El grave problema es que hoy todas las características que durante miles de años nos dedicamos a buscar en nuestros gobernantes las hemos desechado de un plumazo, producto de la ignorancia, del hartazgo, de la indiferencia y hasta de la imposición mercadológica, que ha puesto en crisis la confianza de las sociedades en la actividad política. Pero el problema no es la política en sí misma, sino nosotros, que hemos creído en la falsa promesa de que ciudadanizar la actividad gubernamental nos llevaría a un nivel de mejoramiento en nuestra calidad democrática. Nada más falso, Bobbio denunció esta falacia liberalista desde la década de los 70 del siglo pasado, cuando describió las falsas promesas de la democracia, y Sartori lo ratificó, cuando desveló la sociedad teledirigida en la que hoy nos hemos convertido, y que tanto daño ha hecho a la vida política.

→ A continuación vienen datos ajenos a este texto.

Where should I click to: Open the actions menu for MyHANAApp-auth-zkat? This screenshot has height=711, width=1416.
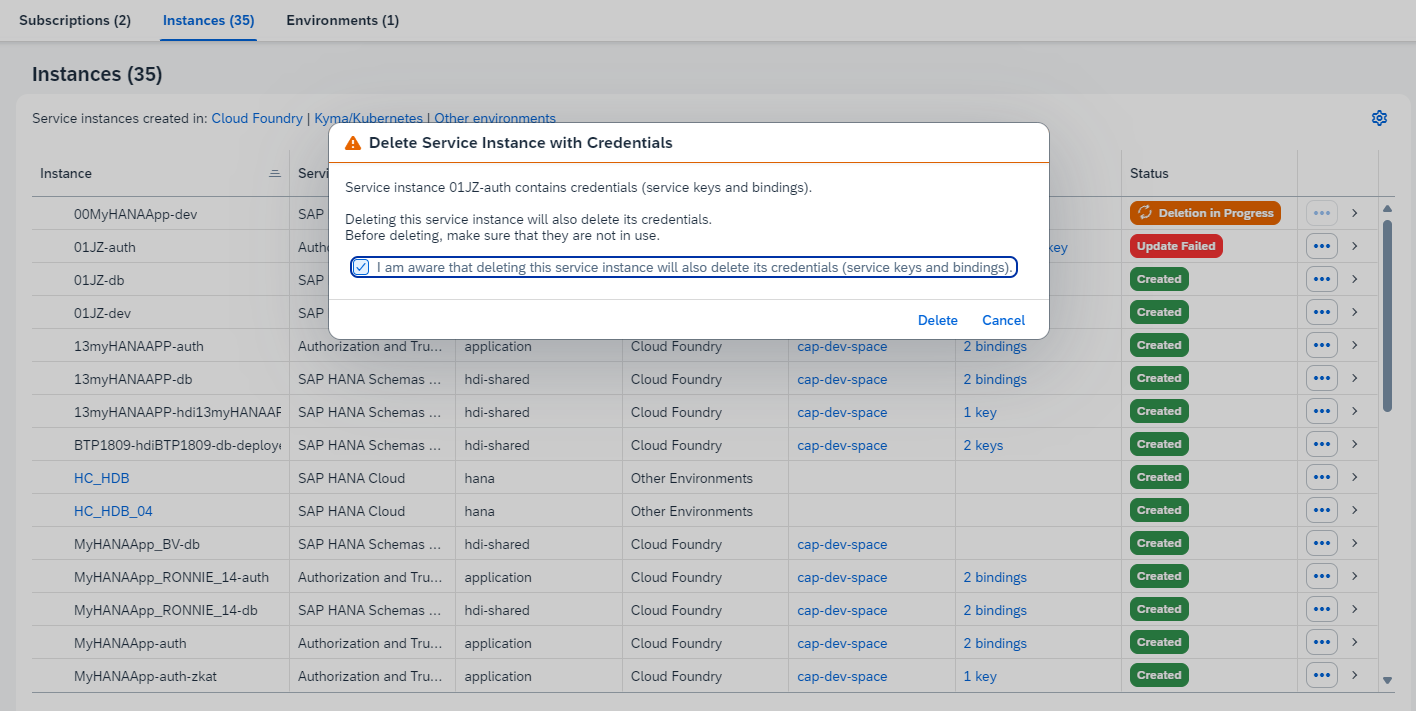(x=1321, y=675)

La política, como la medicina o la abogacía, es una actividad profesional, que requiere preparación, capacidad, experiencia y vocación. Nadie en su sano juicio dejaría que alguien sin estudios de medicina le practicara una cirugía mayor; ni pondría en manos de un leguleyo su vida, libertad o patrimonio si fuera demandado. Entonces, por qué nos empeñamos en dejar los asuntos del gobierno —que a todos nos atañen—, en manos de improvisados que los mueve más la ambición personal de conseguir un buen trabajo, que la vocación en los asuntos de la “cosa pública”. Y es que la semana pasada en Querétaro, PRI y PAN ya pusieron sobre la mesa, los nombres de sus precandidatos de unidad, que son los mismos que habrán de aparecer en las boletas, y que mucho dejan que desear, pues los hombres y mujeres que habrán de competir, con sus honrosas excepciones, caen en el supuesto de los simpáticos, espontáneos y neófitos.
Si vamos a elegir legisladores, pues entonces, que sean hombres formados, que tengan idea de que su función será la de hacer leyes y fiscalizar a los gobiernos estatal y municipales, y no la de andar repartiendo despensas, cobijas ni vendiendo verduras a bajos precios; para eso, mejor que se dediquen a trabajar en alguna institución de asistencia pública, que tanta falta hacen. Pero no les demos la facultad de actualizar el marco jurídico, porque para nuestra sociedad, el derecho debe estar por encima de toda sospecha, para desterrar la arbitrariedad y vivir en libertad compartida.
Días atrás, una persona que busca ser postulada como candidato, me dijo que después de muchos años, ya había encontrado su vocación, y que era la política; por eso iba a dejar su actual cargo de elección popular, para buscar otro más. Cuando le pregunté si su vocación sería la misma sin que le pagaran, ¿cuál cree usted que fue su respuesta? Sin duda, no fue la que usted y yo estaríamos esperando. Por ello, me atrevo a afirmar, que la política es una profesión y una vocación muy seria, que hay que alentar que ejerzan los hombres y mujeres preparados profesionalmente para ello.
Abogado y profesor de la Facultad de Derecho U.A.Q.